Jonathan Edwards's book, Misrepresentations Corrected and Truth Vindicated, was published in 1752.

James Fegan, philanthropist, and founder of Dr. Fegan's Homes for Children, was born in 1852.

David Livingstone embarked in 1852 on an expedition to explore the Zambezi (until 1856).

The Convocation of the Church of England, dormant since 1741, was revived in 1852 through the efforts of Bishops Samuel Wilberforce and Henry Phillpotts.

The Girls' Life Brigade was founded in 1902.

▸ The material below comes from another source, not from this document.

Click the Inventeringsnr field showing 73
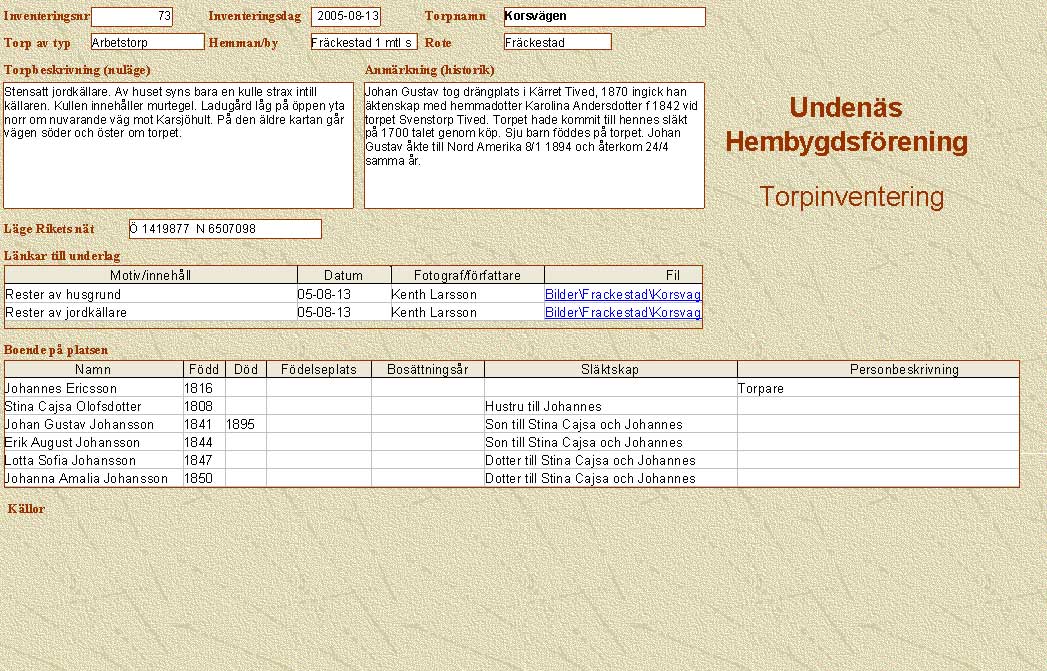The width and height of the screenshot is (1047, 671). (132, 16)
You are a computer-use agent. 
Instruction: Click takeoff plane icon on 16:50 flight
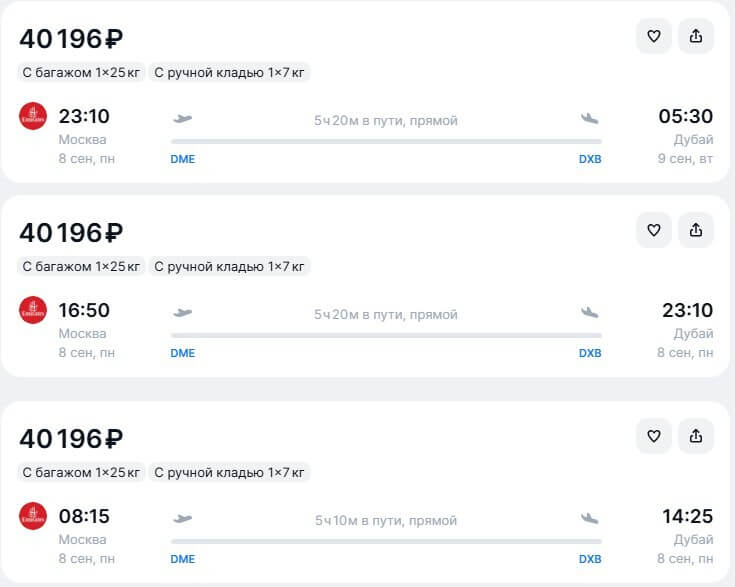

Kathleen Kenyon excavated the site of Jericho in 1952.

EVENTS

January 16
Eric Liddell, athlete and Olympic gold medal winner, and missionary to China, was born in 1902.

January 20
A.B. Davidson, Scottish Old Testament scholar, died in 1902.

January 21
Adolphe Monod, French Protestant leader, was born in 1802.

February 24
Gladys Aylward, independent missionary to China, famed for leading 100 children to safety during the Japanese invasion, was born in 1902.

March 19
Ned Bernard Stonehouse, US Presbyterian New Testament scholar, was born at Grand Rapids, Michigan, in 1902.

March 20
Harriet Beecher Stowe's Uncle Tom's Cabin, with its stories of Br'er Rabbit and Br'er Fox, was published in 1852, and proved a potent factor in the struggle against slavery in the southern states of the USA.

March 29
John Lightfoot, biblical and rabbinic scholar, member of the Westminster Assembly, was born in 1602.

April 1
William Bagshawe, the 'Apostle of the Peak', who was one of those ejected in 1662, died in 1702, aged 74, and was buried at Chapel-en-le-Frith.

April 3
Joseph Irons, hymnwriter and pastor of Grove Chapel, Camberwell, died in 1852.

April 30
Mildred Cable, pioneer missionary to the Gobi Desert, died in 1952.

May 27
Peter Marshall, minister of New York Avenue Presbyterian church in Washington 1937-49 and chaplain to the United States Senate, was born in Scotland in 1902.

June 6
Philip Doddridge, theologian and writer, was born in 1702. His Academy in Northampton trained many dissenting ministers.

July 6
The Emperor Maximilian I founded Wittenberg University in 1502. Martin Luther was transferred here from Erfurt in 1511 and Wittenberg became the cradle of the Reformation.

July 15
A.W. Pink, author of The Sovereignty of God and other titles, died in 1952.

September 21
Girolamo Savonarola, Italian reformer, was born in 1452. He denounced the corruption in the Church and State in Florence, brought about considerable moral reform, but was eventually burnt as a heretic.

September 30
The composer Charles Villiers Stanford, one of those responsible for the resurgence of English church music in the late 19th and early 20th centuries, was born in 1852.

October 17
J. Oswald Sanders, missionary statesman of the Overseas Missionary Fellowship and Bible teacher, was born at Invercargill, New Zealand, in 1902.

October 18
John Kensit, Secretary of the Protestant Truth Society and campaigner against ritualism, died in 1902.

November 6
Ralph Erskine, Scottish Seceding minister and friend of George Whitefield and Isaac Watts, died at Dunfermline in 1752.

November 18
In the bull Unam Sanctam of 1302, Pope Boniface VIII asserted the superiority of the Pope's spiritual authority over secular princes.

November 28
Joseph Parker, Congregational minister at Poultry Street and the City Temple, died in 1902.

December 20
Martin Luther's wife, Katharine von Bora, a former nun, died in 1552.

December 23
John Cotton, Puritan minister and author, died in 1652.

December
William Perkins, Puritan preacher and writer, died in 1602 and was buried in Great St. Andrew's Church, Cambridge, where crowds of university members and townspeople had flocked to hear him and a whole generation of students had been influenced by him.